Inhibiting NFAT reduced FLT-1 and sFlt-1 splice variant e15a transcription, concordant with reduced total sFlt-1 and sFlt-1 e15a secretion from primary human cytotrophoblasts. This effect appeared tissue specific as inhibiting NFAT did not change sFlt-1 secretion from endothelial cells. Inhibiting NFAT also reduced transcription of inflammatory cytokines IL-1β and IL-10 in primary cytotrophoblasts. NFAT1 and NFAT3 mRNA expression were significantly increased under hypoxia (1% O). Inhibiting NFAT under hypoxia significantly reduced FLT-1 and sFlt-1 e15a transcription, but did not reduce sFlt-1 secretion. NFAT mRNA and protein localisation was not different in preeclamptic compared to gestationally matched placenta.
NFAT positively regulates placental FLT-1 and sFlt-1 e15a, secretion of sFlt-1 and inflammatory cytokine expression.

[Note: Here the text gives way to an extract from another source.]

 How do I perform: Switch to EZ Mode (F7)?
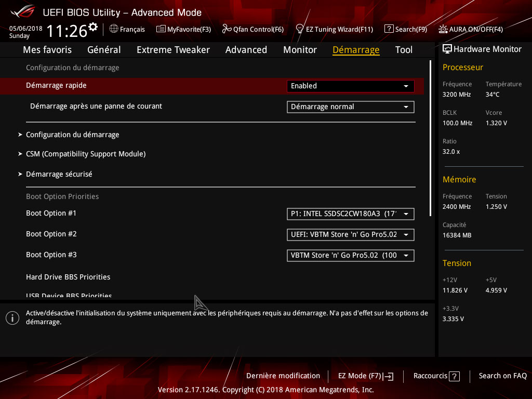(x=365, y=376)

It may be involved in the pathophysiology of preeclampsia.
子痫前期是一种严重的并发症,影响5%-8%的妊娠。其发病机制的核心是胎盘缺氧和炎症,这会导致可溶性fms样酪氨酸激酶1(sFlt-1)的分泌。sFlt-1会导致广泛的内皮功能障碍。调节sFlt-1产生的分子机制仍知之甚少。最近,在fms样酪氨酸激酶1(FLT-1)启动子上发现了核因子活化T细胞(NFAT)转录因子的结合位点。
我们评估了抑制NFAT是否会影响FLT-1、sFlt-1和细胞因子的表达,以及原代细胞滋养层细胞、胎盘外植体和人脐静脉内皮细胞(HUVECs)中sFlt-1的分泌。我们研究了原代细胞滋养层细胞中NFAT是否受缺氧调节。我们比较了早产子痫前期胎盘与孕周匹配胎盘的NFAT1-4表达情况。

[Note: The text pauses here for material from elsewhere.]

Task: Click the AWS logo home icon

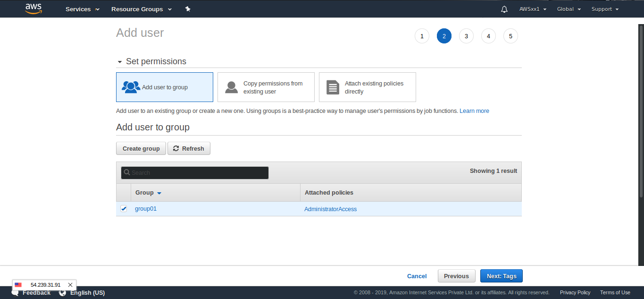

抑制NFAT可降低FLT-1和sFlt-1剪接变体e15a的转录,这与原代人细胞滋养层细胞中总sFlt-1和sFlt-1 e15a分泌减少一致。这种效应似乎具有组织特异性,因为抑制NFAT不会改变内皮细胞中sFlt-1的分泌。抑制NFAT还可降低原代细胞滋养层细胞中炎性细胞因子IL-1β和IL-10的转录。在缺氧(1%氧气)条件下,NFAT1和NFAT3的mRNA表达显著增加。在缺氧条件下抑制NFAT可显著降低FLT-1和sFlt-1 e15a的转录,但不会降低sFlt-1的分泌。与孕周匹配的胎盘相比,子痫前期胎盘中NFAT的mRNA和蛋白定位没有差异。
NFAT正向调节胎盘FLT-1和sFlt-1 e15a、sFlt-1的分泌以及炎性细胞因子的表达。它可能参与子痫前期的病理生理过程。